We have four leafs in the decision tree that can be interpreted in a followed way:
- The food consumption below the mean and cholesterol in blood below 5.2 mmol/L represents 50.65% (39 samples) which:
- 94.87% (37 samples) have the incidence of breast cancer below the mean.
- 05.13% (2 samples) have the incidence of breast cancer above the mean.
- The food consumption below the mean and cholesterol in blood above 5.2 mmol/L represents 02.60% (2 samples) which:
- 100% (2 samples) have the incidence of breast cancer below the mean.
- The food consumption above the mean and cholesterol in blood below 5.2 mmol/L represents 15.58% (12 samples) which:
- 58.33% (7 samples) have the incidence of breast cancer below the mean.
- 41.66% (5 samples) have the incidence of breast cancer above the mean.

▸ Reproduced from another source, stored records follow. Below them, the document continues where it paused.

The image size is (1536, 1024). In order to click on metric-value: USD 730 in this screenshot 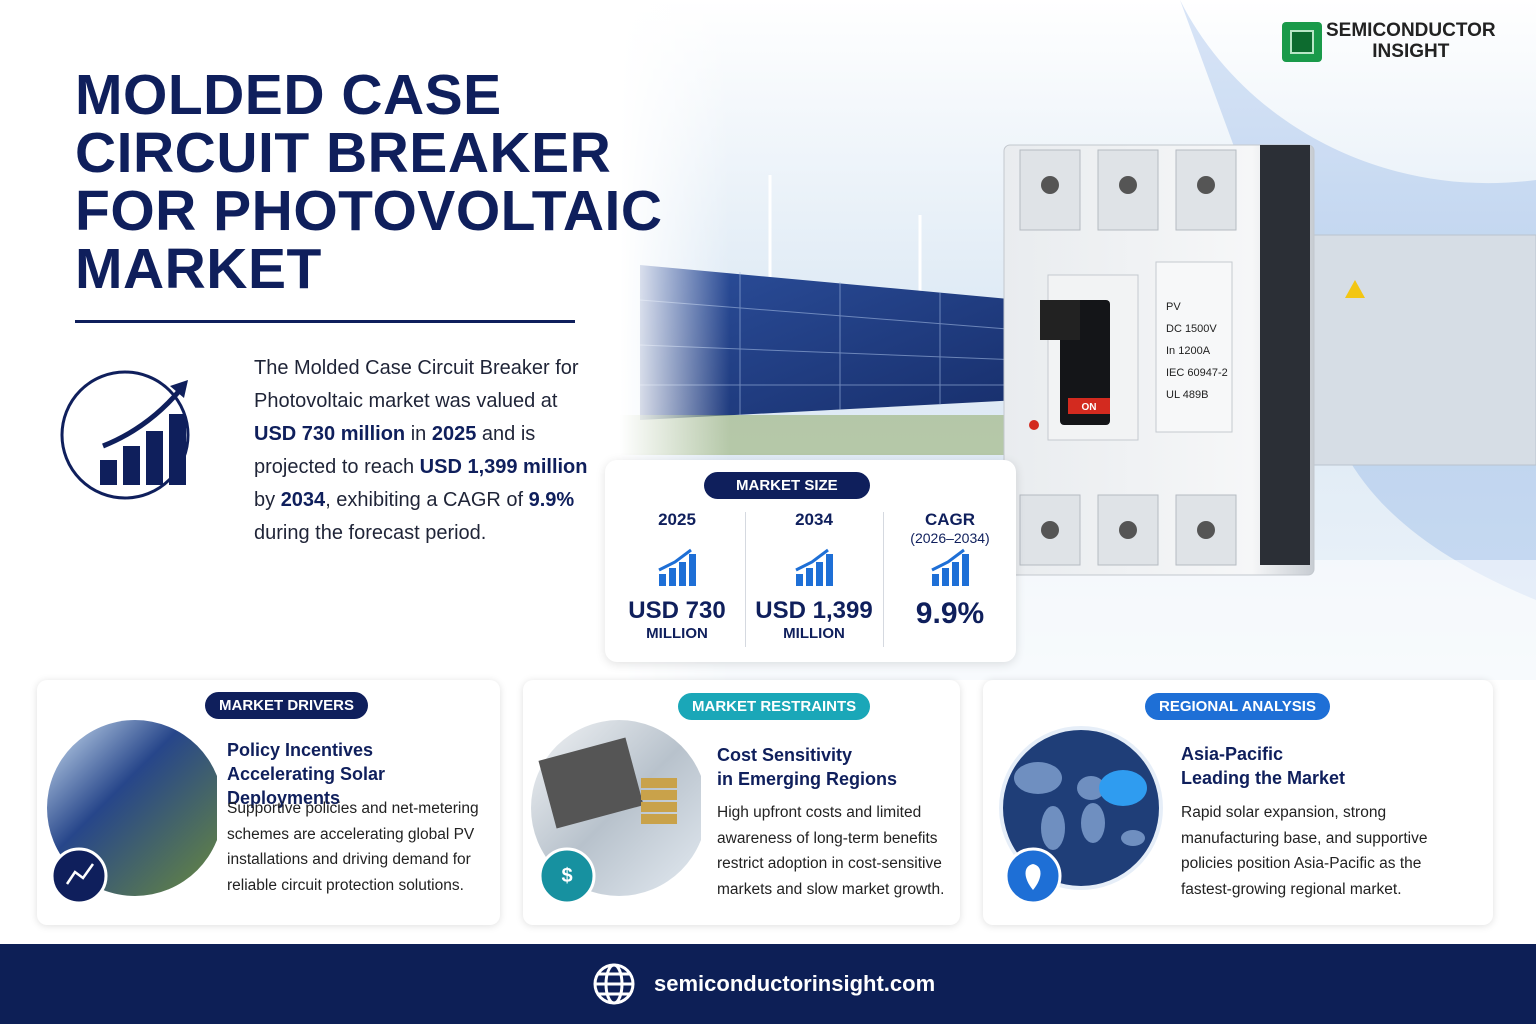, I will do `click(677, 610)`.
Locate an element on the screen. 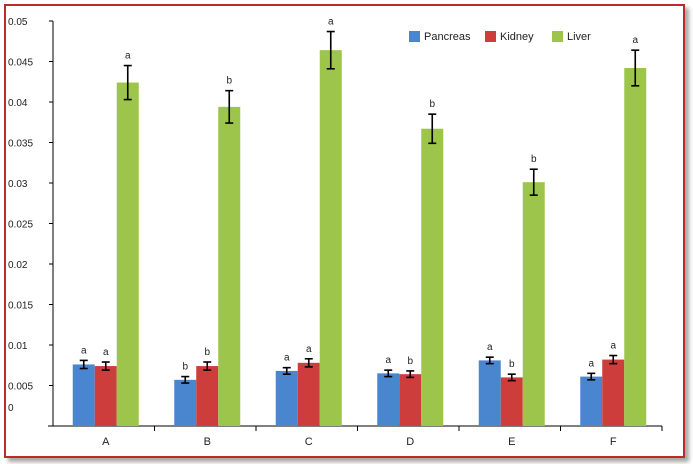  y-tick-label: 0 is located at coordinates (11, 408).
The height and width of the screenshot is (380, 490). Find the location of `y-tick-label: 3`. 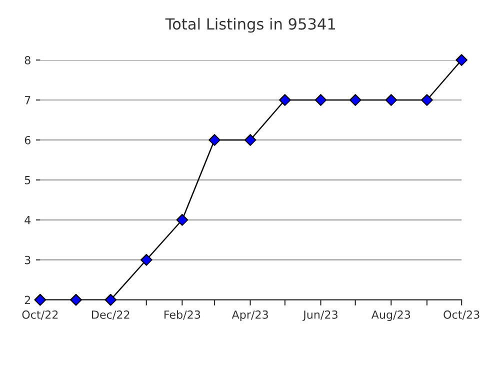

y-tick-label: 3 is located at coordinates (27, 260).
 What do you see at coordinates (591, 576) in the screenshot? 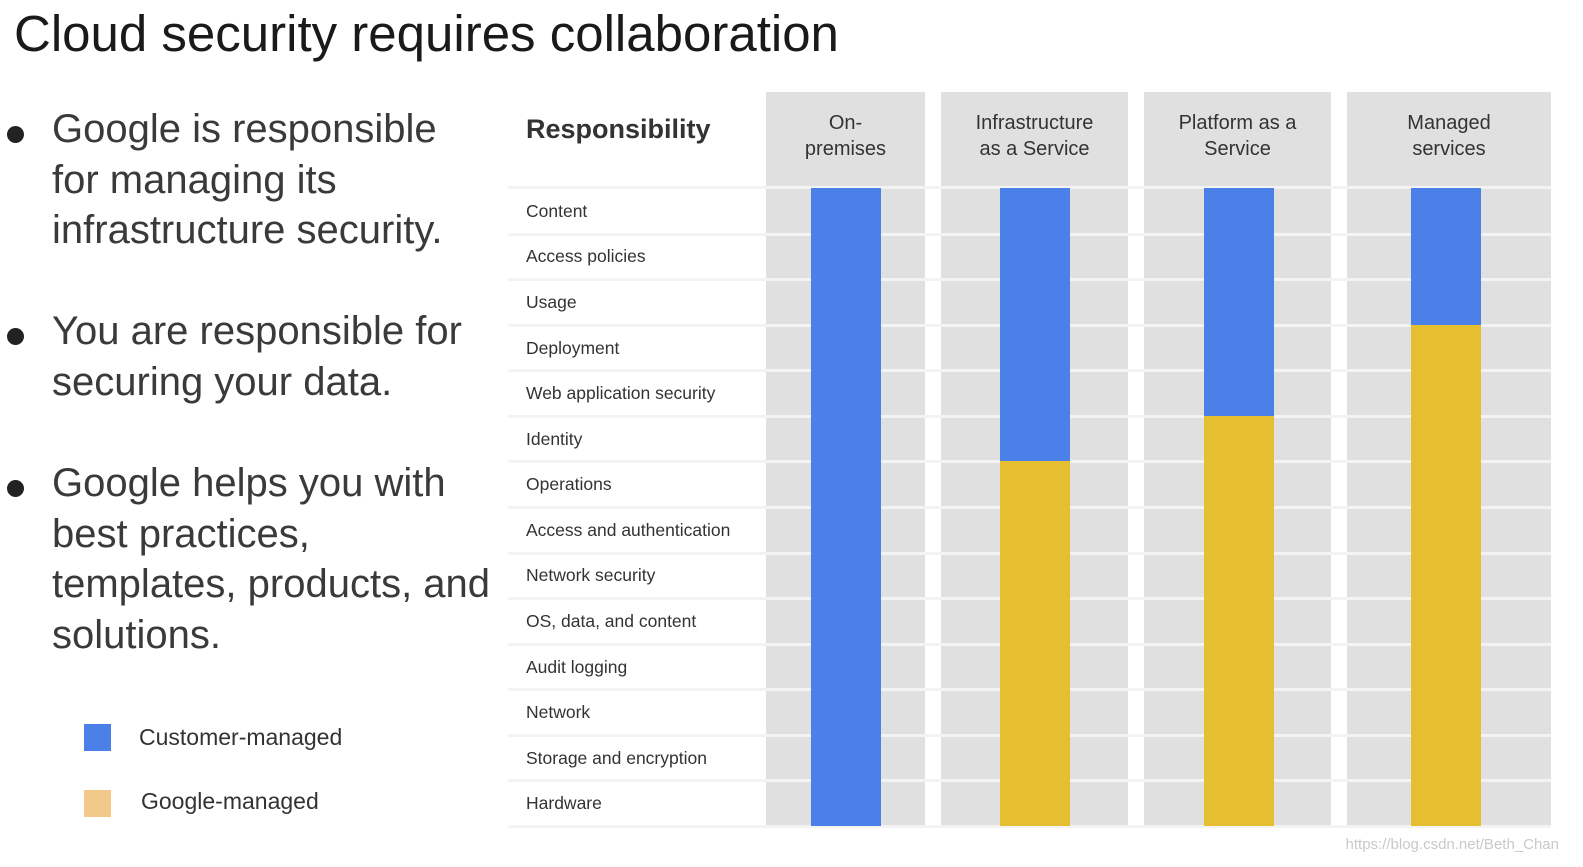
I see `row-label: Network security` at bounding box center [591, 576].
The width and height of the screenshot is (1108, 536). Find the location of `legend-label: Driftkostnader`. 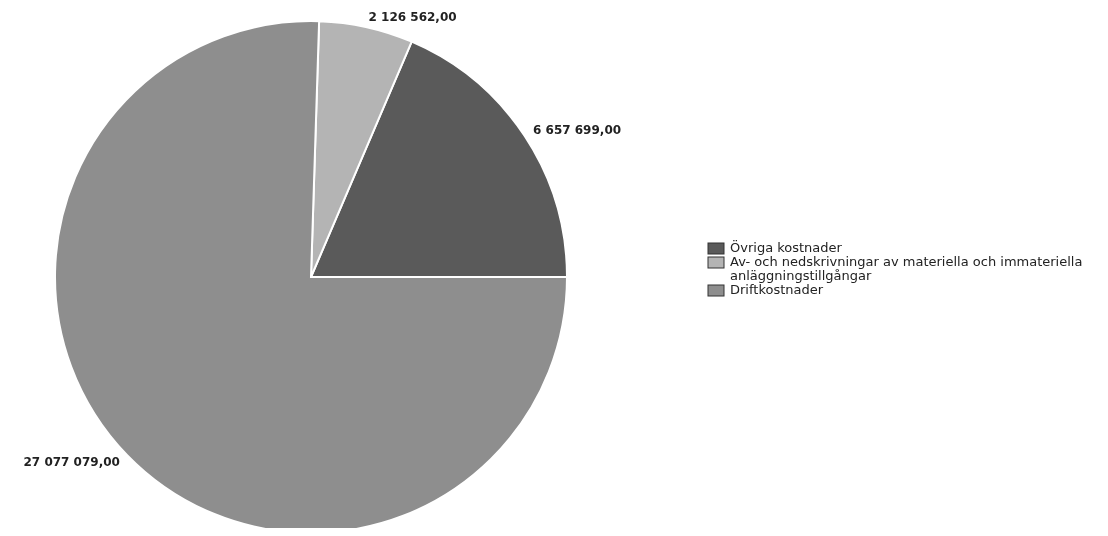

legend-label: Driftkostnader is located at coordinates (777, 290).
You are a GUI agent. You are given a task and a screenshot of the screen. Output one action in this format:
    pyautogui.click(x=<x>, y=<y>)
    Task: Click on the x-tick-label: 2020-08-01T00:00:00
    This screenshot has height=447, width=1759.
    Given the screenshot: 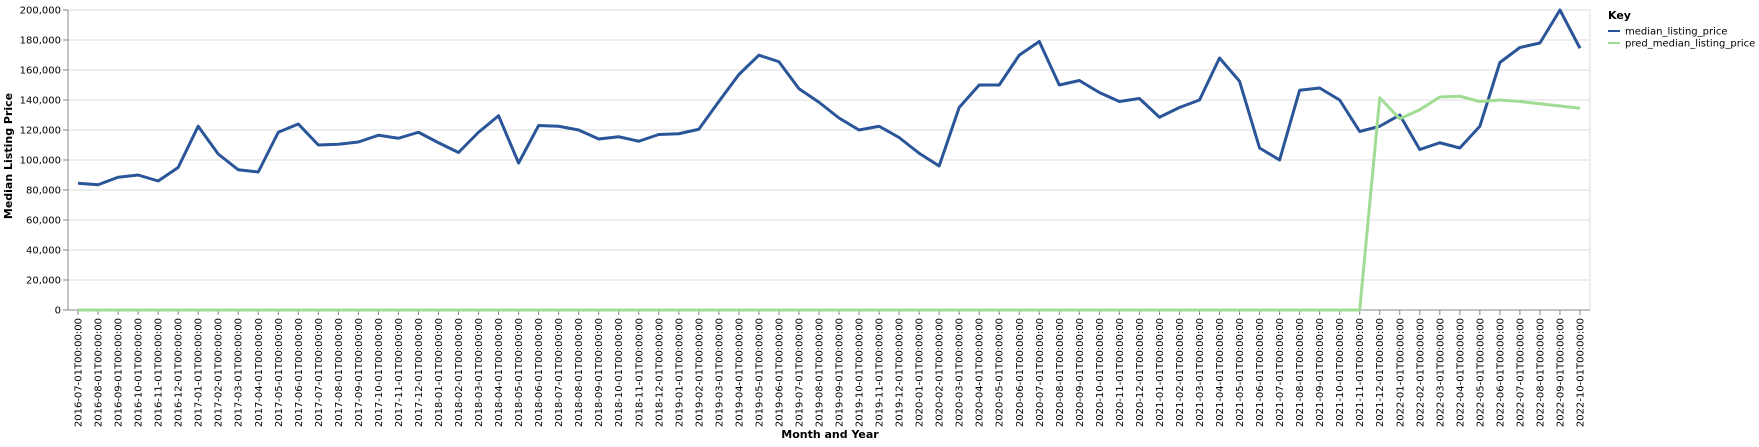 What is the action you would take?
    pyautogui.click(x=1060, y=372)
    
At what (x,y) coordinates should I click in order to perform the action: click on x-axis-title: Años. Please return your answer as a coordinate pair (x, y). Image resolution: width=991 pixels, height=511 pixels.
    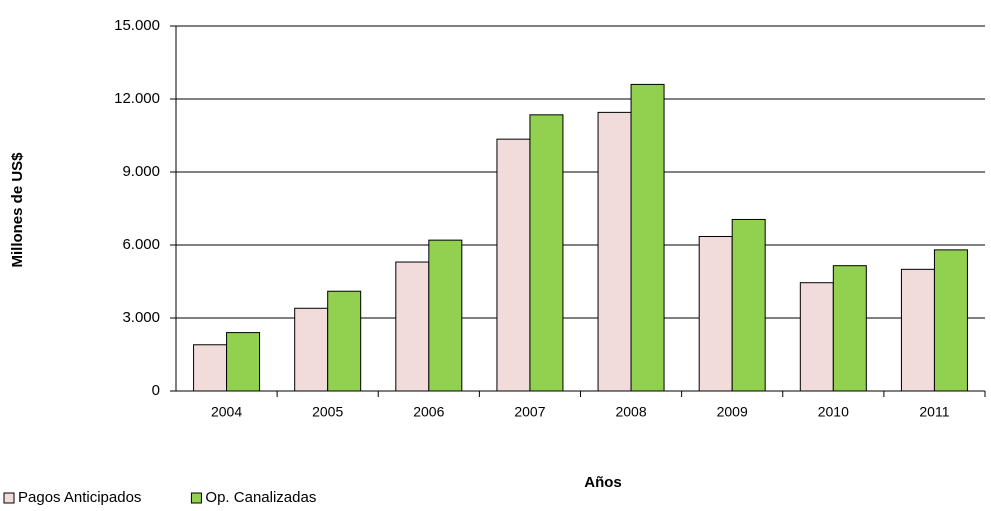
    Looking at the image, I should click on (603, 482).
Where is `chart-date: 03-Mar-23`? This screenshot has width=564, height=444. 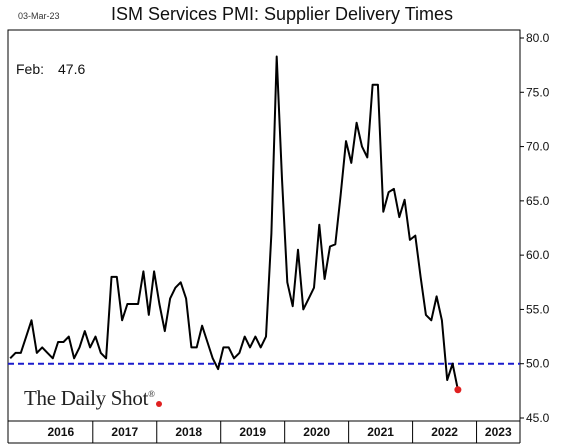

- The food consumption above the mean and cholesterol in blood above 5.2 mmol/L represents 31.17% (24 samples) which:
- 08.33% (2 samples) have the incidence of breast cancer below the mean.
- 91.66% (22 samples) have the incidence of breast cancer above the mean.
We can conclude that if the country has the food consumption below the mean and the cholesterol in the blood under 5.2mmol/L it would have the incidence of breast cancer below the mean.
Now, if the country has the food consumption above the mean and the cholesterol in blood over 5.2mmol/L, then it would have the incidence of breast cancer above the mean.